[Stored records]
■ ■ ■ ■ ■

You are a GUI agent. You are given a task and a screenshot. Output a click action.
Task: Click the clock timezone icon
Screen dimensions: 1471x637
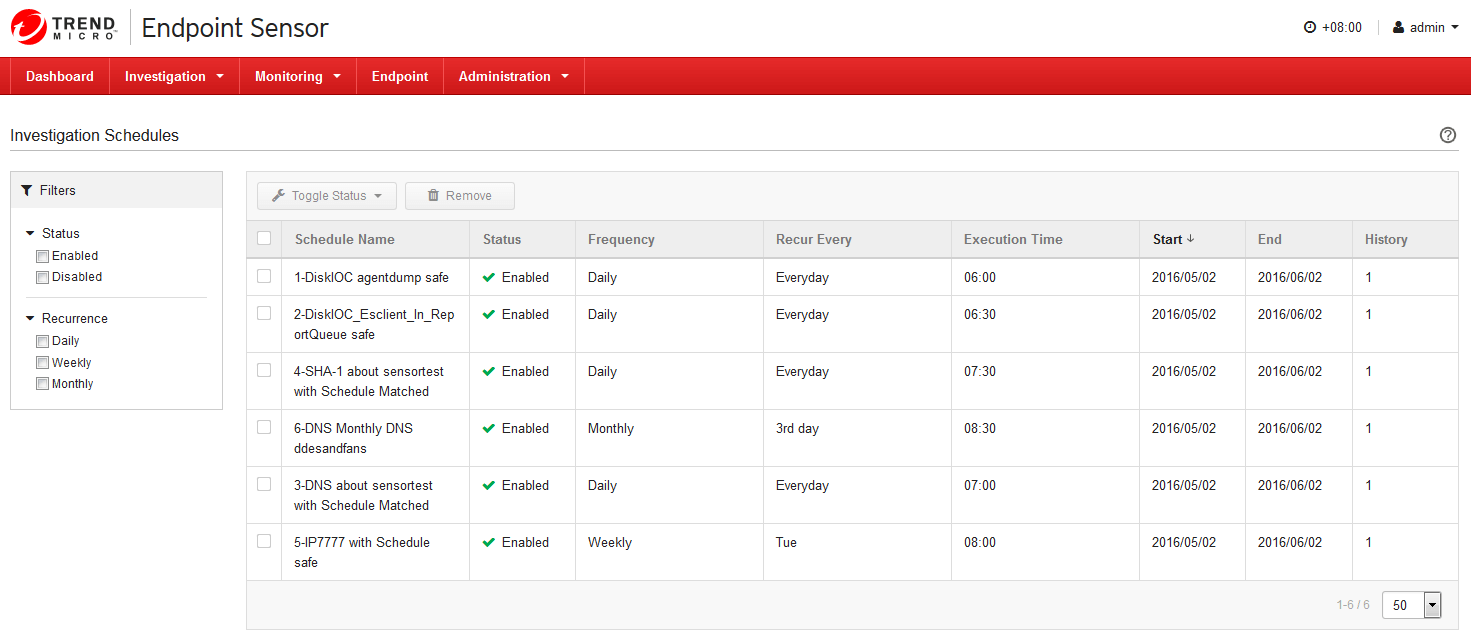[x=1310, y=28]
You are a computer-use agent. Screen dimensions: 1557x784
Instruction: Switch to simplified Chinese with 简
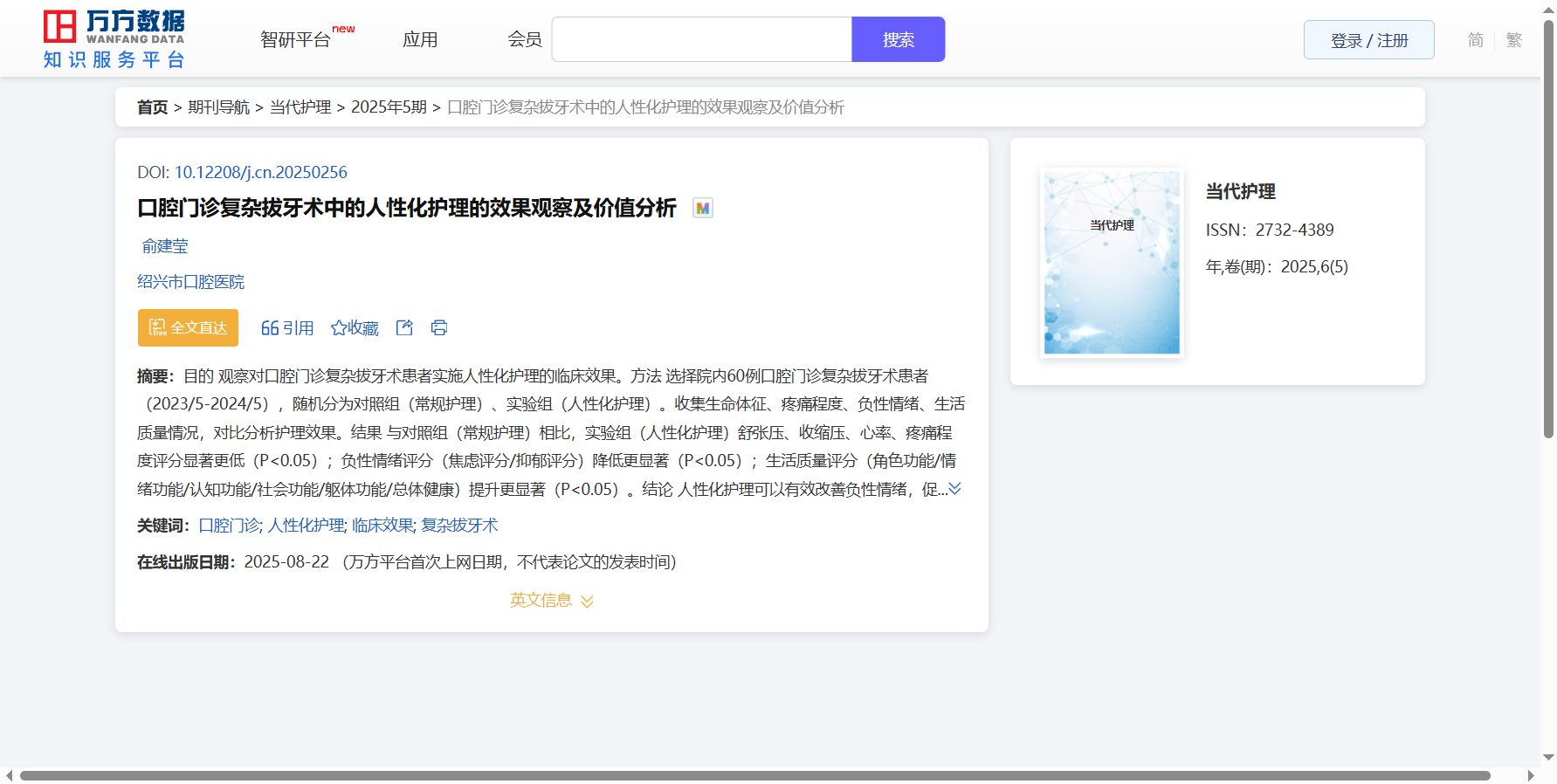pos(1475,40)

■ ■ ■ ■ ■

Work to complete:
Every line that contains the string "agent" should be copied from the records.

Task solution:
You are a GUI agent. You are given a task and a screenshot. Output a click action.
You are a computer-use agent. Screen dimensions: 1557x784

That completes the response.